Estimated time to learn: 30 minutes

Import Packages

# Import necessary libraries for identifying contours and plotting
import numpy as np
import xarray as xr
import matplotlib.pyplot as plt
from matplotlib.animation import FuncAnimation
from IPython.display import HTML
from skimage.measure import label, regionprops
import matplotlib.colors as mcolors
from matplotlib.cm import ScalarMappable
import cartopy.crs as ccrs
import cartopy.feature as cfeature

Load in the data using xarray, and extract the variable of interest.

We want to look at the total precipitation of the extratropical cyclones, which is stored under the ETC_tp variable.

# Load in precipitation dataset
ds = xr.open_dataset('data/precip_ex.nc')

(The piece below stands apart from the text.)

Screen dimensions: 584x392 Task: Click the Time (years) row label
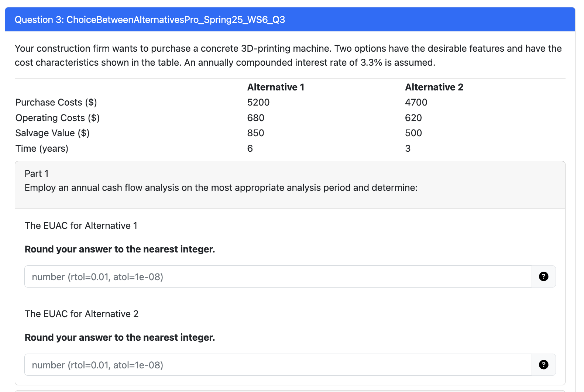tap(42, 148)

# Extratropical cyclone total precipitation
data = ds["ETC_tp"] 

Exploratory Data Analysis

Let’s take a look at this precipitation data for a single time stamp.

# Subsection the precipitation values at time = 0
hr_0_data = data.sel(time=data.time[0])

# Look at the range of total precipitation
plt.hist(hr_0_data.values.ravel(), bins=50)
plt.xlabel("Total Precipitation (mm LWE h$^{-1}$)")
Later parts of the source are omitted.